Stored data entries:
──────

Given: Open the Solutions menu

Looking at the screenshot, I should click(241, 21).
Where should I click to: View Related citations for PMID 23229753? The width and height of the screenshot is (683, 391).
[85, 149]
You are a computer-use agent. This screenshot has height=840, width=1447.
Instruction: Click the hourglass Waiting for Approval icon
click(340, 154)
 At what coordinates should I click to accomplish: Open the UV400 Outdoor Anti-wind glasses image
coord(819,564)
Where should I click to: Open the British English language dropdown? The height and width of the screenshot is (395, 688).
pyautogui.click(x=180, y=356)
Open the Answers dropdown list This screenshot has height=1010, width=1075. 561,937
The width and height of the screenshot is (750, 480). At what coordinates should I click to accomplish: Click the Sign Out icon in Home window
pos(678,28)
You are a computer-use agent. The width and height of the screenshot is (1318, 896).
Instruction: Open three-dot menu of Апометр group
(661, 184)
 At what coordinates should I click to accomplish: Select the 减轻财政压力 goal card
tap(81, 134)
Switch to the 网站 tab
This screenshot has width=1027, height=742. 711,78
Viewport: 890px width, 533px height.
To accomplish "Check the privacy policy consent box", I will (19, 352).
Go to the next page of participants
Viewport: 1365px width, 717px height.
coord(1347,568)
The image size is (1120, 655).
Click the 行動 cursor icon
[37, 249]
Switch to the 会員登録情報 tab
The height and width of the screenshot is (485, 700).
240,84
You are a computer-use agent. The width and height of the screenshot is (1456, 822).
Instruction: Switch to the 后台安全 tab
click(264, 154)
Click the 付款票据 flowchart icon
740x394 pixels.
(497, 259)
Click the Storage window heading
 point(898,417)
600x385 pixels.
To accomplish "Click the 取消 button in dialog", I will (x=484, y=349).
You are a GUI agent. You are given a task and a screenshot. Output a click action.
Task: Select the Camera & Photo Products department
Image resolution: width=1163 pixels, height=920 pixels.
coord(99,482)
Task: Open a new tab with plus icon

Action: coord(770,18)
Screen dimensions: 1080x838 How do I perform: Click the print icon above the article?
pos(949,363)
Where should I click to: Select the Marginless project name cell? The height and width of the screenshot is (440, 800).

──────

*PROBLEM DETAILS*: For this exercise, please output exactly the lines above starting at the line with "Instruction: Open three-dot" and ending at the line with "The image size is (1120, 655).", ends included.

*WRITTEN SOLUTION*:
Instruction: Open three-dot menu of Апометр group
(661, 184)
 At what coordinates should I click to accomplish: Select the 减轻财政压力 goal card
tap(81, 134)
Switch to the 网站 tab
This screenshot has width=1027, height=742. 711,78
Viewport: 890px width, 533px height.
To accomplish "Check the privacy policy consent box", I will (19, 352).
Go to the next page of participants
Viewport: 1365px width, 717px height.
coord(1347,568)
The image size is (1120, 655).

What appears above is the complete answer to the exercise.